Questions:
(a) In the background on insulated conductors, what resin is the main component of the resin composition in the invention's insulation?
(b) List the properties that the background on insulated conductors names as reasons PVC material falls short for lighter, thinner wires.

Selected excerpt:

* * * * * * * * *

BACKGROUND OF THE INVENTION

1. Field of the Invention

The invention relates to an insulated conductor, in more particular, to an insulated conductor with an insulation including a resin composition that comprises mainly a polybutylene naphthalate resin. Also, the invention relates to a method for manufacturing the insulated conductor.

2. Related Art

An insulation formed of a polyvinyl chloride resin (PVC) has been conventionally used. The PVC insulation is high in practical characteristics and low in cost.

However, when incinerating the PVC insulation after being disposed, environmental pollution problem arises which is associated with waste disposal such as generation of gas containing chlorine. Furthermore, in the transportation field such as vehicles, trains or the like, a lighter and thinner electric insulating wire is required to achieve car body lightening and space saving of wiring to seek energy conservation. However, the PVC material is not satisfactory for stimulating weight saving and thinning of wires in respect of flame resistance, heat resistance, abrasion resistance or the like.

* * * * * * * * *

Data segment:
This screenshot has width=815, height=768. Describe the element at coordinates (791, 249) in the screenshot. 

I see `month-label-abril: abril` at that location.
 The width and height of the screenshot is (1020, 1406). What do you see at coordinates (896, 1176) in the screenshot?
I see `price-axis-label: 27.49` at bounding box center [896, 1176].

* * * * * * * * *

Task answers:
(a) A polybutylene naphthalate resin.

(b) Flame resistance, heat resistance, abrasion resistance